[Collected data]
───

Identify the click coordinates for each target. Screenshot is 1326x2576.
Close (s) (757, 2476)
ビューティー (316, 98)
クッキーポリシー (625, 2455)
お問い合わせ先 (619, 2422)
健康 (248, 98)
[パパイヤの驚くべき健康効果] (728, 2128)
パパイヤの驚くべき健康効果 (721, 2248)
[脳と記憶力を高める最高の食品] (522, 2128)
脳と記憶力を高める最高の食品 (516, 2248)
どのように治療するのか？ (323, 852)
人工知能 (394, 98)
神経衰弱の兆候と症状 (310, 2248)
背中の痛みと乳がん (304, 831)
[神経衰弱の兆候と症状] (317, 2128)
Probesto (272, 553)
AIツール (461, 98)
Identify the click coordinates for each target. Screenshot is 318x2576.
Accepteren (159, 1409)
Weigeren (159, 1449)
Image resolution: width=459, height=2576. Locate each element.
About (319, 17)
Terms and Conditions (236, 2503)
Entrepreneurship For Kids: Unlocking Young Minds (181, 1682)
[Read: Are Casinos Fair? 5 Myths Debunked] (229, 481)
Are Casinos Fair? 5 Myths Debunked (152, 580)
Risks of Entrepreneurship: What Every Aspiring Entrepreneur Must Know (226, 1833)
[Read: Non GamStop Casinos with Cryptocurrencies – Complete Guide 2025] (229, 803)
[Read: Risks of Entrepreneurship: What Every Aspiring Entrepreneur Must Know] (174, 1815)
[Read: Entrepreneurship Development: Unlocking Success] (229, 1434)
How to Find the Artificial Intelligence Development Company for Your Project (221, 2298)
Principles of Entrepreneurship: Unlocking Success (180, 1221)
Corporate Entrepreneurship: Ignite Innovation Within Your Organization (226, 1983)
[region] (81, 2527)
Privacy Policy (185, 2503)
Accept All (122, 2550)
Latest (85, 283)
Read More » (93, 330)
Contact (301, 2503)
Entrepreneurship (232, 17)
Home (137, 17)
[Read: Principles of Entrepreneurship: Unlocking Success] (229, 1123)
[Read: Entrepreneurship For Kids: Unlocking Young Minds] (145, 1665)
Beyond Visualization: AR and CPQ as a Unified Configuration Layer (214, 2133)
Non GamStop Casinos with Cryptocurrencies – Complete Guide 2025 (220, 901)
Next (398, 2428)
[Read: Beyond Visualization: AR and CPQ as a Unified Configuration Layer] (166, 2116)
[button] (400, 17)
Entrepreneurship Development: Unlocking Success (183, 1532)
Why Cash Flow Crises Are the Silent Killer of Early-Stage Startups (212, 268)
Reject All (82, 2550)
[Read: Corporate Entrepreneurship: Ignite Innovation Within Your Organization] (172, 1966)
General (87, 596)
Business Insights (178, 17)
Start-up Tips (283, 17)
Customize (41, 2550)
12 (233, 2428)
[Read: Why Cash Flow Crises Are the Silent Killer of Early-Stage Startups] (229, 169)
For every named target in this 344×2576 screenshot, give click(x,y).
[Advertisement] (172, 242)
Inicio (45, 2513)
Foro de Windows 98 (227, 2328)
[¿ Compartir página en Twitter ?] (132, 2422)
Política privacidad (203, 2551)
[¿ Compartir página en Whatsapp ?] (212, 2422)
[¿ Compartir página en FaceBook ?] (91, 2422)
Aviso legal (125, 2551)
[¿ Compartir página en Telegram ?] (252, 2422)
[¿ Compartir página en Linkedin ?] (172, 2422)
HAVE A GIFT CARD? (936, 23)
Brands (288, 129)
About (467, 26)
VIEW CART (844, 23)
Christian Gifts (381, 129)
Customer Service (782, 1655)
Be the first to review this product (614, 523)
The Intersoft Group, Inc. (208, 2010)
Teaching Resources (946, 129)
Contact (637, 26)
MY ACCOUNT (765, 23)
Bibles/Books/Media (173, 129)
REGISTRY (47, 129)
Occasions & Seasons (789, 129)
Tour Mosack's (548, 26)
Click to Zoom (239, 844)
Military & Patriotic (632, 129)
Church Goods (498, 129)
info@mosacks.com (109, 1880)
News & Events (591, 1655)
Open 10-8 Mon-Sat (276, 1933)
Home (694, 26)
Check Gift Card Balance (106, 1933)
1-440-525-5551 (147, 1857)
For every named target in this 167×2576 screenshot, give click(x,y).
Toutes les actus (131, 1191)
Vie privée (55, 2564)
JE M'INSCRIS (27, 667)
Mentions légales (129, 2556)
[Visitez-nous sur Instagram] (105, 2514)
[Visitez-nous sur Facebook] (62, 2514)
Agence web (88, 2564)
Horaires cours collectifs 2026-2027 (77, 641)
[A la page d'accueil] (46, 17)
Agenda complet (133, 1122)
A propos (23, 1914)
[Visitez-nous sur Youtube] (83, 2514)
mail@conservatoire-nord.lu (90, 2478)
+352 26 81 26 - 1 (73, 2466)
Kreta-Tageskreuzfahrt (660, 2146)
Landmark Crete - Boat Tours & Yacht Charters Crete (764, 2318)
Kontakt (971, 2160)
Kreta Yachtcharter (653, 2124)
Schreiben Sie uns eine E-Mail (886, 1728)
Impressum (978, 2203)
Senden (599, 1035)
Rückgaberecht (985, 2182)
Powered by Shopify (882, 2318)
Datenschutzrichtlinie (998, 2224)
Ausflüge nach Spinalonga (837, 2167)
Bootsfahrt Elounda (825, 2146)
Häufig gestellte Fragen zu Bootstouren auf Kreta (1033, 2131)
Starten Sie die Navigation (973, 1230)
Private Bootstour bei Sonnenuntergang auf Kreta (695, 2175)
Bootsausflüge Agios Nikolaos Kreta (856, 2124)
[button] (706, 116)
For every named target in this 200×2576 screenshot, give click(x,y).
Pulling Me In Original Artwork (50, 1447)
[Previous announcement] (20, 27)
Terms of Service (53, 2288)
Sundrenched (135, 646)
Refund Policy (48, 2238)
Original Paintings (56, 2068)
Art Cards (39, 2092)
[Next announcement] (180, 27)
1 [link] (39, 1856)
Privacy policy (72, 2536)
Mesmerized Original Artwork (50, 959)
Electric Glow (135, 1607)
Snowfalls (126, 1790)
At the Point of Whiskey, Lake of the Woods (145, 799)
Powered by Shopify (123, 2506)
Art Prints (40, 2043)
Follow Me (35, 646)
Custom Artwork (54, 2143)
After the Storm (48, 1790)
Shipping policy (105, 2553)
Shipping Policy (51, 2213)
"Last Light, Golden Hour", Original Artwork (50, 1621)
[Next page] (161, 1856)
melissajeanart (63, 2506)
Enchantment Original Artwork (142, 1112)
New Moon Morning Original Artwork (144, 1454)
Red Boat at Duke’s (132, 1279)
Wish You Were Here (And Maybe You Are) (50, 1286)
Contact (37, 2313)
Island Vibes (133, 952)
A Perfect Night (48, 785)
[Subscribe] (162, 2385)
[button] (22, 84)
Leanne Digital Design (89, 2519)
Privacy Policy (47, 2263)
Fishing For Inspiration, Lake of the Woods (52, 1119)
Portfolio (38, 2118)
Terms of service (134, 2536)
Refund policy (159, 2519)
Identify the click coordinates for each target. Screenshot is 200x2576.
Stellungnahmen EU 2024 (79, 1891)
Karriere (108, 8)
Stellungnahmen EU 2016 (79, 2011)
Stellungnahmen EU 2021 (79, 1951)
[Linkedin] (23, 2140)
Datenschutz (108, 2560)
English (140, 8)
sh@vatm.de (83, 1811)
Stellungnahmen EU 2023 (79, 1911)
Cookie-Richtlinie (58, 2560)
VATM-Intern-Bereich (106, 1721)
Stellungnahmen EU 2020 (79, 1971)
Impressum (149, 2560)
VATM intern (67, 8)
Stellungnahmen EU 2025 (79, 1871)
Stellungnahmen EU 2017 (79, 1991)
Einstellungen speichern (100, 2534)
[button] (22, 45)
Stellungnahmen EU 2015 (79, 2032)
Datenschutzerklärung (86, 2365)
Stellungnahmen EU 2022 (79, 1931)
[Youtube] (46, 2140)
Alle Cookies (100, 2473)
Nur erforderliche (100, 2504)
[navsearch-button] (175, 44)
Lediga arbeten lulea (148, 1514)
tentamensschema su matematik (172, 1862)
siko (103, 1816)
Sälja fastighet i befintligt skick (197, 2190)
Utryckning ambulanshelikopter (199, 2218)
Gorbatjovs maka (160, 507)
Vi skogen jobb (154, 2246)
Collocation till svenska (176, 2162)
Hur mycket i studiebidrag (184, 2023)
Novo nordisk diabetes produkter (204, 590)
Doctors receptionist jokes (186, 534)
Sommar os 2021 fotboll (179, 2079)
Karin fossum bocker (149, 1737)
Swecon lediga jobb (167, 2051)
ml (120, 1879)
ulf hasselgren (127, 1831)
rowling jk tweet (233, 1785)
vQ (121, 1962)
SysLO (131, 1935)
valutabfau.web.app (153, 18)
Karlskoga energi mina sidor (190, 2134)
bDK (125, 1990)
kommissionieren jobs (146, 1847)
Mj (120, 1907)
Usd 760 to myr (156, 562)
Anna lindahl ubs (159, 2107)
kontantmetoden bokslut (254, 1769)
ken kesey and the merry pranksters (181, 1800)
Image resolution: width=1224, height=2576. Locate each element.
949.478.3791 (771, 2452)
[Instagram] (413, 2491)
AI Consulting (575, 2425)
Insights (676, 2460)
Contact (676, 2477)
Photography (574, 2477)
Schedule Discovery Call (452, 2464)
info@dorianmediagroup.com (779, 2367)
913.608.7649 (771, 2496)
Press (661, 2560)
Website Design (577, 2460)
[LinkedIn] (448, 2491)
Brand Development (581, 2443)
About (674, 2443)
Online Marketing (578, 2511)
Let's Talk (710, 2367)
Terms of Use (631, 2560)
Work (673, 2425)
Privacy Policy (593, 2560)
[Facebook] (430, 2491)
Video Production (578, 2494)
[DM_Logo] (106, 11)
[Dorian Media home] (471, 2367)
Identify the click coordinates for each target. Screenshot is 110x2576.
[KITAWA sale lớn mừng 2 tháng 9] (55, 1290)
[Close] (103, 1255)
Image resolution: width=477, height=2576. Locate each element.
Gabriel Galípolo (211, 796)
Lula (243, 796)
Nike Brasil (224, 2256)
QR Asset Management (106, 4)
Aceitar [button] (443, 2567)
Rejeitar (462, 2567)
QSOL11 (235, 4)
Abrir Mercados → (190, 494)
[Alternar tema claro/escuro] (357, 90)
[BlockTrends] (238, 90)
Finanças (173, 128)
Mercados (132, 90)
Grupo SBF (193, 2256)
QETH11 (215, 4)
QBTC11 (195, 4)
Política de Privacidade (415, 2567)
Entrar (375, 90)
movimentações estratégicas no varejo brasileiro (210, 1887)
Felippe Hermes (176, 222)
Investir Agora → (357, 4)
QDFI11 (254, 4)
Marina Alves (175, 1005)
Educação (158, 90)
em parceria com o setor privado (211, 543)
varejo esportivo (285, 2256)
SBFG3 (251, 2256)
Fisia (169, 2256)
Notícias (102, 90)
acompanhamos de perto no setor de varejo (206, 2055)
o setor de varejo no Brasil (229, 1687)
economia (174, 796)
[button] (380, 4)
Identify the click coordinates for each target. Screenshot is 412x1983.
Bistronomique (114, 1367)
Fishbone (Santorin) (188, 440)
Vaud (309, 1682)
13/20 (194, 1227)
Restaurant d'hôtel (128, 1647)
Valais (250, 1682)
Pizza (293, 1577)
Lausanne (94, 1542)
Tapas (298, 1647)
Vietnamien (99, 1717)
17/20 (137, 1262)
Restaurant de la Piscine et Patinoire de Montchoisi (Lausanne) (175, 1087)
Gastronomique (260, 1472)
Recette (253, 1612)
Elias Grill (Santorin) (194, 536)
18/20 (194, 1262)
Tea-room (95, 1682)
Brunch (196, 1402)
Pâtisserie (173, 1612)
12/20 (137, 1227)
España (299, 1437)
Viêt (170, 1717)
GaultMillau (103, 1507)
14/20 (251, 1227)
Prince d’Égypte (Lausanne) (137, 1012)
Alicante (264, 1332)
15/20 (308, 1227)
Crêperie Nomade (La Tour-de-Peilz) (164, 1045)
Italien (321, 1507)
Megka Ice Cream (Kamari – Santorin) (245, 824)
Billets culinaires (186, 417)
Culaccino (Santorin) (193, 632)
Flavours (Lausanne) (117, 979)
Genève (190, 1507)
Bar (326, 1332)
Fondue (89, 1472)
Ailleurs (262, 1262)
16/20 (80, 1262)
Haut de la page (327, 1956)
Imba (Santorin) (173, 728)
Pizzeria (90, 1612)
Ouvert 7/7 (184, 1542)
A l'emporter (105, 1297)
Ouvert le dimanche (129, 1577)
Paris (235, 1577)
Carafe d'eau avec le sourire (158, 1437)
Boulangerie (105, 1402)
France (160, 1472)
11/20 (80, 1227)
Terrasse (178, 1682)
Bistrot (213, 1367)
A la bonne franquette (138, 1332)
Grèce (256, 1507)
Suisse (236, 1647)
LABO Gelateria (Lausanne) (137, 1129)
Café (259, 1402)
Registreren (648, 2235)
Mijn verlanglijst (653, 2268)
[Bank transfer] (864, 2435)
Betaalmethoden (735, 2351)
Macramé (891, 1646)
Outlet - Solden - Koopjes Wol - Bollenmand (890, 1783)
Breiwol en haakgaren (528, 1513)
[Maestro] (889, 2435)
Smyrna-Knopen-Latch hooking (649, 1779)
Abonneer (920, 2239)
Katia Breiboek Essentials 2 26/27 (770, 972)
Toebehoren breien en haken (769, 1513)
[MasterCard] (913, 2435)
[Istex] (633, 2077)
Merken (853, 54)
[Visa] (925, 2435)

───

The lines to extract from the data above begin with the line containing "Recette (253, 1612)" and end with the line containing "14/20 (251, 1227)". Extract them exactly, including both.

Recette (253, 1612)
Elias Grill (Santorin) (194, 536)
18/20 (194, 1262)
Tea-room (95, 1682)
Brunch (196, 1402)
Pâtisserie (173, 1612)
12/20 (137, 1227)
España (299, 1437)
Viêt (170, 1717)
GaultMillau (103, 1507)
14/20 (251, 1227)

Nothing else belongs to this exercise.